> [Records supplied]:

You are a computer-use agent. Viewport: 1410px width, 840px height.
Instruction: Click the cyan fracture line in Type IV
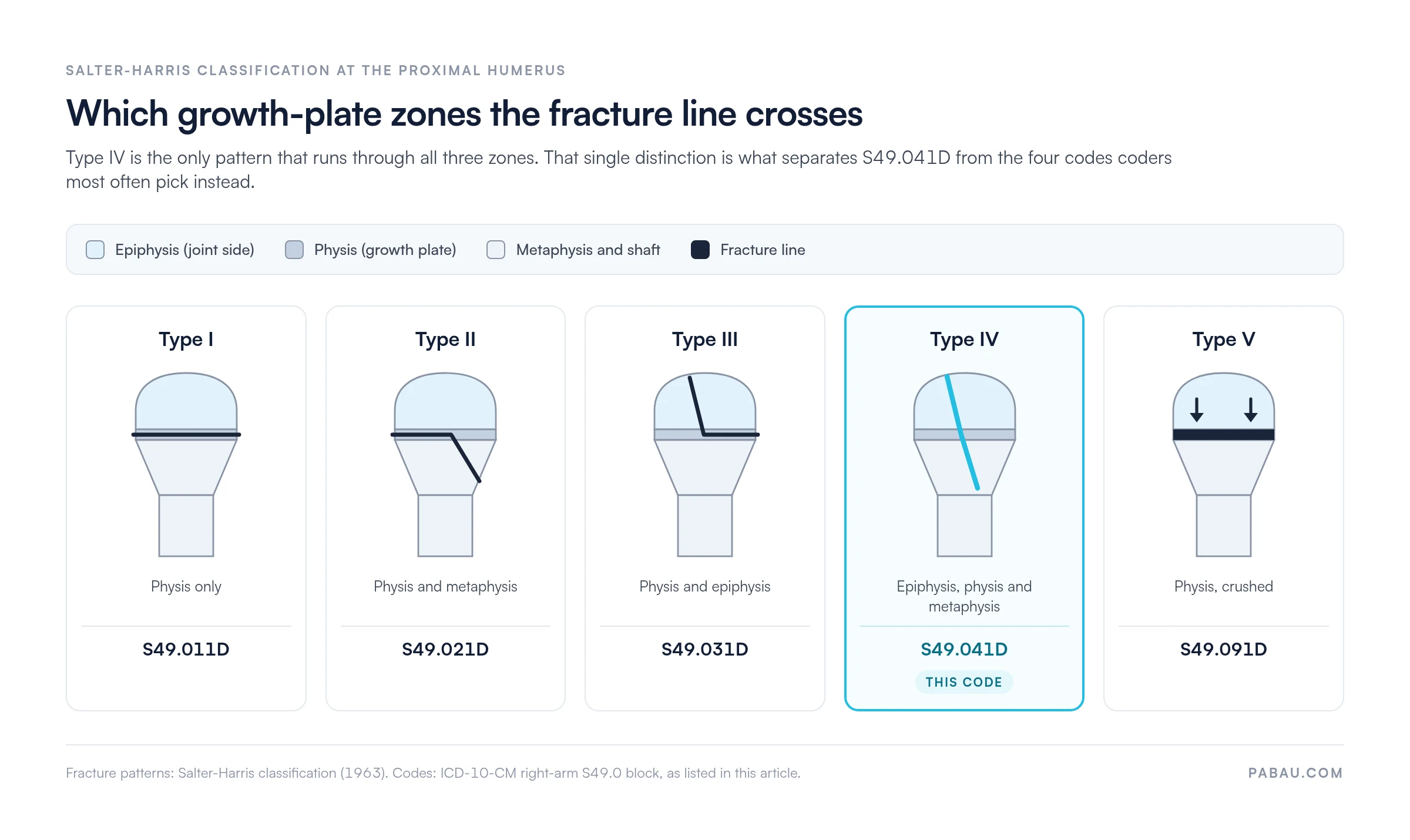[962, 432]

==

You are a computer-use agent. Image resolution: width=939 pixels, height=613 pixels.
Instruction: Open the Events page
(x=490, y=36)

...

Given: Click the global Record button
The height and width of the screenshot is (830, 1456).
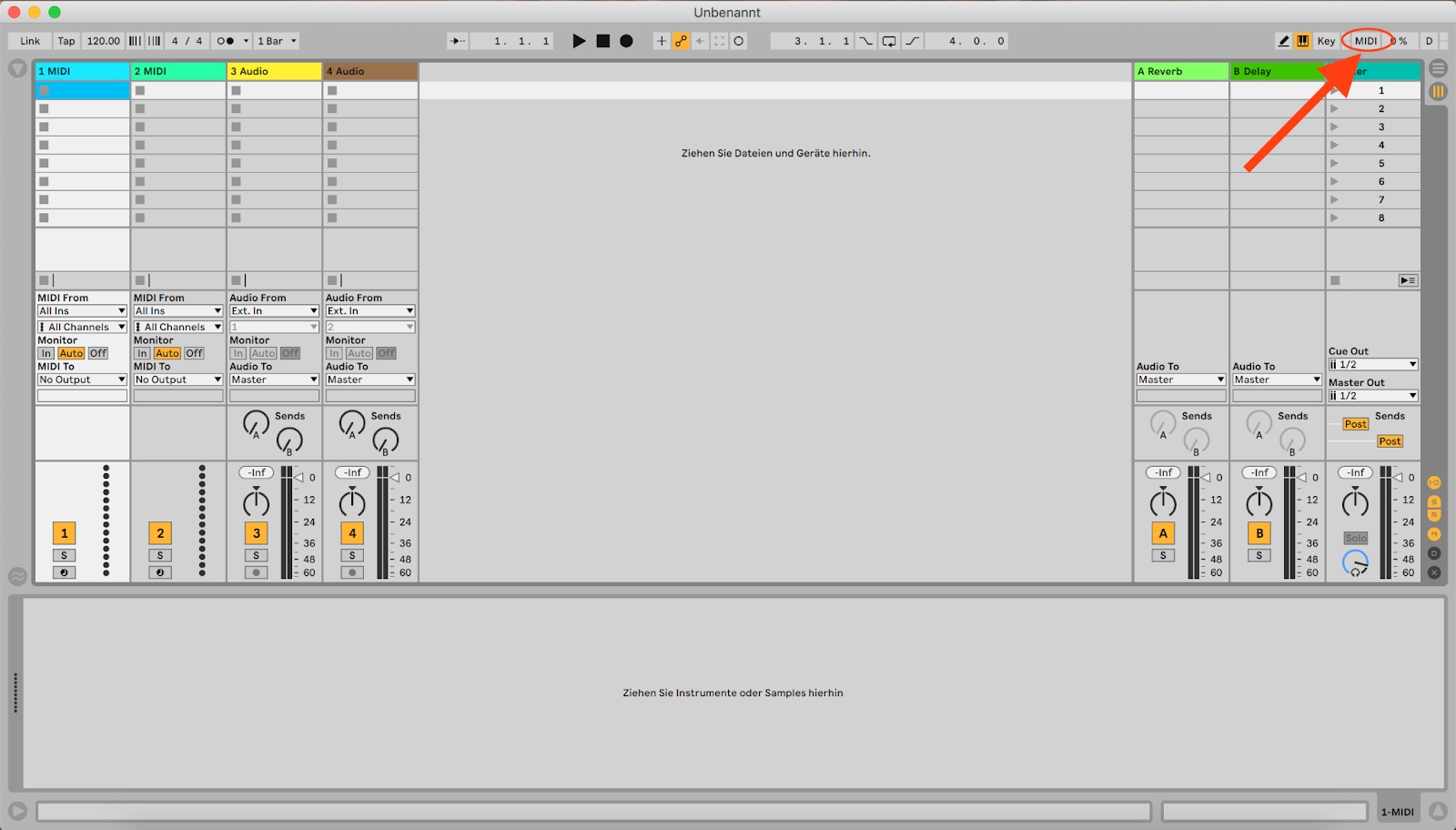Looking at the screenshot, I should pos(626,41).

> [Task]:
The string "agent" shows up in some lines of the listing. Copy each such line.

> [Completed task]:
You are a computer-use agent. Viewport: 1410px width, 840px height.
You are a computer-use agent. Image resolution: width=939 pixels, height=613 pixels.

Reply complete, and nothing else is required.